Applicability of Insured v. Insured Exclusion Subject to Allocation Provision; Officer’s Alleged Misrepresentations Not Employment Practices Wrongful Act
The United States District Court for the Central District of California has held that an insurer must provide a defense to an insured officer for cross-claims asserted against her by a corporate shareholder, but not for cross-claims brought by the insured company. In so holding, the court declined to decide whether the action constituted one or multiple “Claims” for purposes of the policy’s insured v. insured exclusion, stating that the policy’s allocation provision made it unnecessary to answer that question. The court additionally held that the alleged misrepresentations and fraudulent acts of the officer did not constitute a “Wrongful Act” as defined in the policy’s EPL coverage part. Hardin v. Greenwich Ins. Co., 2012 WL 3217704 (C.D. Cal. Aug. 3, 2012).

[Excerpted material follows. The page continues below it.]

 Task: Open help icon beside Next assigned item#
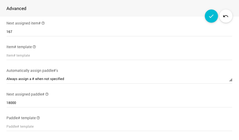43,23
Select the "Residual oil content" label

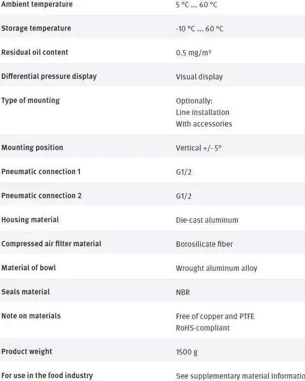pos(35,52)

The underlying action was initiated by the insured officer in 2009, when she brought suit against her former employer—an insured subsidiary—alleging that it failed to pay her deferred compensation as agreed. Cross-complaints against the officer subsequently were filed by the subsidiary (alleging that the officer had breached an agreement with and fiduciary duties to the subsidiary) and by a corporate shareholder of the subsidiary (alleging that she caused the subsidiary to submit fraudulent billing claims to the state, breached her fiduciary duties, fraudulently induced the shareholder to enter into certain agreements, and engaged in promissory fraud). The officer tendered her defense of both cross-complaints to the insurer under a private company reimbursement policy, which included a D&O coverage part and an EPL coverage part. The insurer denied coverage, and coverage litigation followed.

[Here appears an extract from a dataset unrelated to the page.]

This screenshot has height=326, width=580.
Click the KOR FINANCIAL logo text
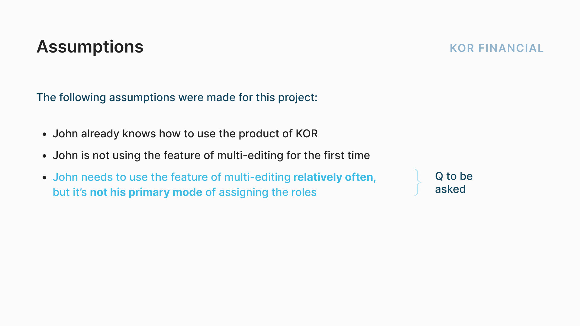[x=497, y=48]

Ruling on cross-motions for summary judgment, the court held that the insurer was obligated to provide the officer with a defense under the D&O coverage part, but only with respect to the shareholder’s cross-complaint. The insured v. insured exclusion, the court held, while precluding coverage for the subsidiary’s cross-complaint, did not extend to bar coverage for the shareholder’s cross-complaint. First, the court rejected the insurer’s argument that the entire action was a single “Claim” barred by this exclusion. The court opined that the policy’s allocation provision “contemplates that a single Claim may contain both covered and uncovered matters” and thus stated that “regardless of whether the [shareholder’s cross-complaint] is a separate Claim, or a separate matter under one Claim, it is brought by uninsured Plaintiffs and triggers the duty to defend as to that portion of the action.” Next, the court found that the fact that the subsidiary and the shareholder had common board members was insufficient to show that the shareholder’s cross-complaint was brought “by, on behalf of, or at the direction of” the insureds.

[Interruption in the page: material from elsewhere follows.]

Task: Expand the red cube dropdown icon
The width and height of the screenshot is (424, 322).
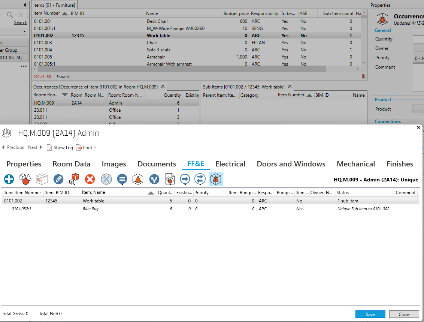Action: click(74, 179)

The court additionally held that neither cross-complaint was covered under the EPL coverage part because they did not allege a “Wrongful Act” as defined in that part. Examining the relevant portion of the definition in the context of the surrounding provisions, the court held that the term “employment related misrepresentation” was not so broad as to encompass the officer’s alleged misrepresentations related to agreements with the subsidiary and the shareholder or the submission of false billing claims to the state. Rejecting the officer’s contention that the term should be read broadly, the court stated that “construction of the term as encompassing any misrepresentation made by an insured in the scope of his or her employment is completely divorce from the definition of Wrongful Act under the EPL Coverage and ignores the maxim that a policy’s terms are construed in context.”
The opinion is available here.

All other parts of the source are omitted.